◆ 任务说明:
根据下文关于 CUDA 设备内存复制的帖子，回答以下问题：
(a) 该帖子的发布时间是什么？
(b) 提问者说程序输出的错误结果是什么？
(c) 代码中 THREDSPERBLOCK 被定义为多少？

◆ 选定文本:
【发布时间】:2013-10-22 10:44:33
【问题描述】:
我是 GPU 和 CUDA 编程的新手。我正在尝试将设备上动态分配的结构化数据从设备复制到主机。我从 GPU 编程指南中修改了一个简单的代码。编译代码时我没有收到任何错误,但我唯一有问题的是输出错误,即“0”。代码如下:
#include <stdlib.h>
#include "cuda_runtime.h"
#include "device_launch_parameters.h"
#include <stdio.h>
typedef struct Point
{
int2 pt;
};
#define NUMOFBLOCKS 1
#define THREDSPERBLOCK 16
__device__ Point* pnt[NUMOFBLOCKS];
Point dataptr_h[NUMOFBLOCKS][THREDSPERBLOCK];
__global__ void allocmem()
{
if (threadIdx.x == 0)
pnt[blockIdx.x] = (Point*)malloc(1*blockDim.x * sizeof(Point));
__syncthreads();
}
__global__ void usemem()
{
Point* ptr = pnt[blockIdx.x];
if (ptr != NULL)
{
ptr[threadIdx.x].pt.x = threadIdx.x;
ptr[threadIdx.x].pt.y = threadIdx.x;
printf("Ptr = %d\t", ptr[threadIdx.x].pt.x);
}
}
__global__ void freemem()
{
Point* ptr = pnt[blockIdx.x];
if (ptr != NULL)
printf("Block %d, Thread %d: final value = %d\n", blockIdx.x, threadIdx.x, ptr[threadIdx.x]);
if (threadIdx.x == 0)
free(ptr);
}
int main()
{
Point* d_pt[NUMOFBLOCKS];
for (int i = 0 ; i < NUMOFBLOCKS; i++)
cudaMalloc(&d_pt[i], sizeof(Point)*16);
// Allocate memory
allocmem<<< NUMOFBLOCKS, THREDSPERBLOCK >>>();
// Use memory
usemem<<< NUMOFBLOCKS, THREDSPERBLOCK >>>();
cudaMemcpyFromSymbol(d_pt, pnt, sizeof(d_pt));
cudaMemcpy(dataptr_h, d_pt, sizeof(dataptr_h), cudaMemcpyDeviceToHost);
for (int j = 0 ; j < 1; j++)

◆ 数据列表:
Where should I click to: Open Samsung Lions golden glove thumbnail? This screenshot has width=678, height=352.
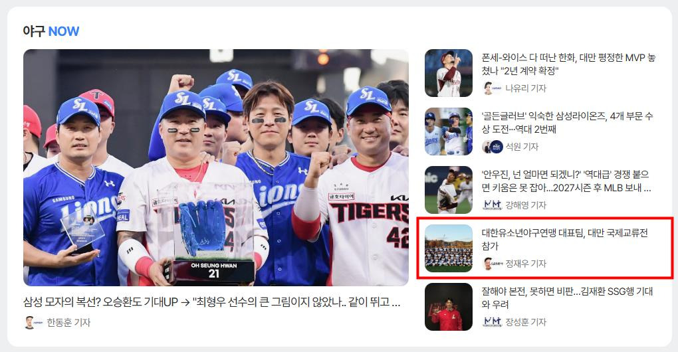tap(449, 132)
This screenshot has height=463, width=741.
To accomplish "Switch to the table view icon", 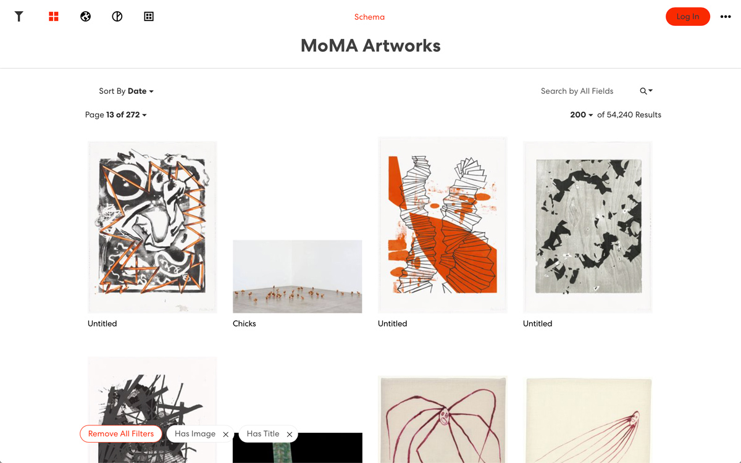I will [x=149, y=17].
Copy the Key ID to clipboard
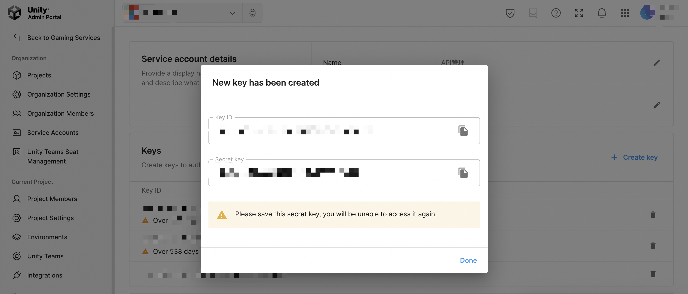688x294 pixels. pos(463,131)
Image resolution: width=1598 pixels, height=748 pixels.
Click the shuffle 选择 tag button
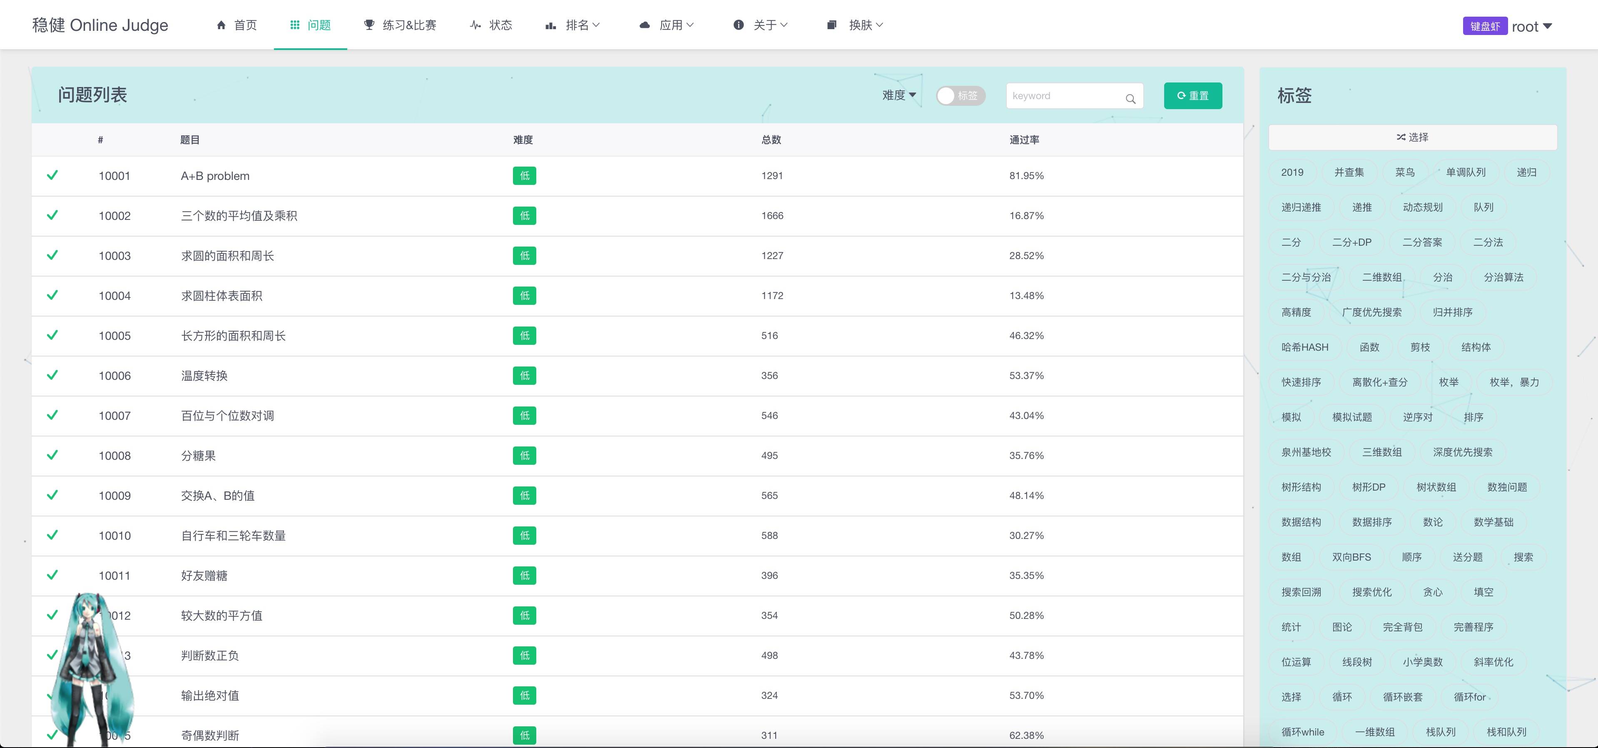1413,137
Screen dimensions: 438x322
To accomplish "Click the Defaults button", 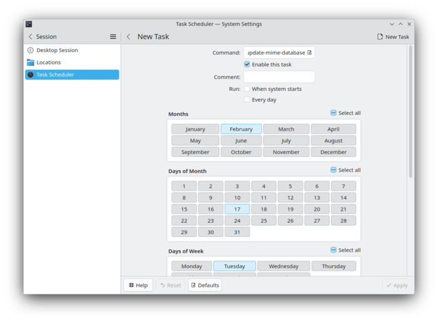I will point(205,285).
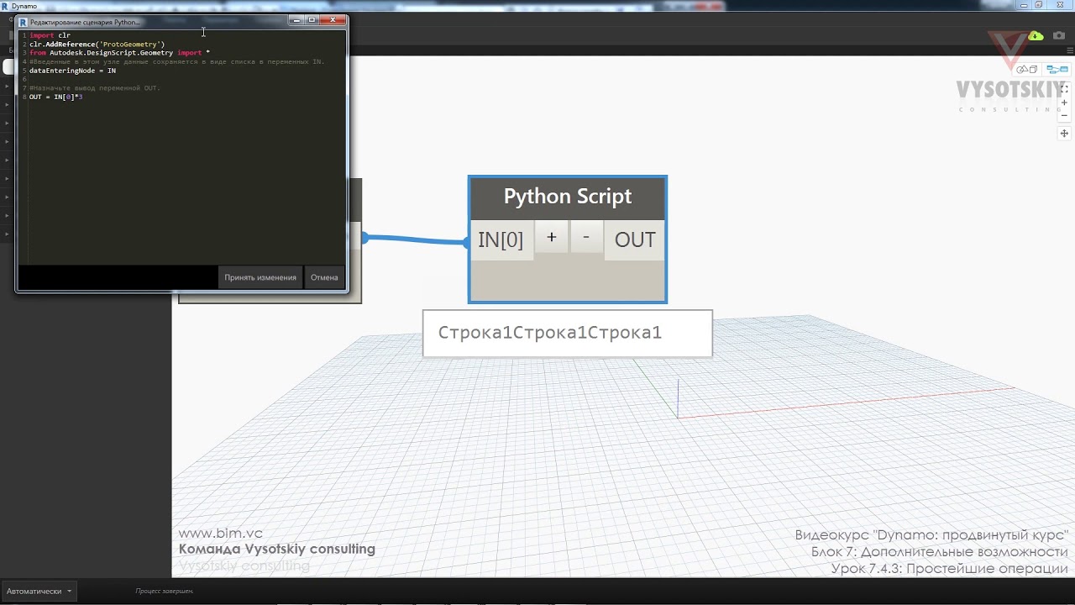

◆ 参考答案:
(a) 2013-10-22 10:44:33。
(b) 输出为“0”。
(c) 16。